There are three main reasons for the current buzz:

  1. The numbers stack up. Many of the assets that fall under the ‘impact investment’ umbrella are also in high demand and short supply, such as affordable housing. Financial return does not have to be compromised. Most participants in the 2018 Global Impact Investing Network Survey were targeting market returns.
  2. Buildings are a key contributor of greenhouse gases. Regulation is consequently incentivising emission reductions. As part of the 2015 Paris Climate Agreement, the EU agreed to an 80% reduction in CO2 emissions on 1990 levels by 2015. Minimum energy efficiency standards in the UK have followed.
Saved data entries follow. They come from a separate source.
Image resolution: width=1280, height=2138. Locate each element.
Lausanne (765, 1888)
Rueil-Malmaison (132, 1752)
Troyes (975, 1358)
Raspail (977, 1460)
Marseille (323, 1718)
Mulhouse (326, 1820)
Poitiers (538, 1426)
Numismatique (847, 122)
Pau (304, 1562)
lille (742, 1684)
Landlords can consequently no longer let a non-domestic property with an EPC rating of F or G.
  3. There are clear brand advantages to aligning investing priorities with social/environmental outcomes.

What can impact investing in real estate look like?

  • Sustainably accredited buildings are becoming increasingly common. In 2014, Triodos Investment Management went further in its real estate fund, as the first of its kind to be carbon-neutral.
  • Affordable housing: The Ethical Housing Company (TEHC), aims to create a portfolio of affordable homes in Teeside. TEHC acquires one- to three-bedroom homes for rental by people in housing need. Its partner, The Ethical Lettings Agency CIC (TELA), manages the homes.
  • Community buildings, which can mean anything from elderly care, housing for the homeless, adult social care, to supported living. The Cheyne Capital Social Property Impact Fund is a key example. With £900m AUM, the fund will lease its assets to social service providers at affordable rates.

Conclusion

Impact investment is still in its infancy. The growth in impact funds and increasing focus on ESG issues means that investors will need to pay due attention to the extra-financial outcomes of their investments. At the very least, impact investing helps funds to self-promote. But it can also mobilise capital to address societal and environmental issues in a meaningful way.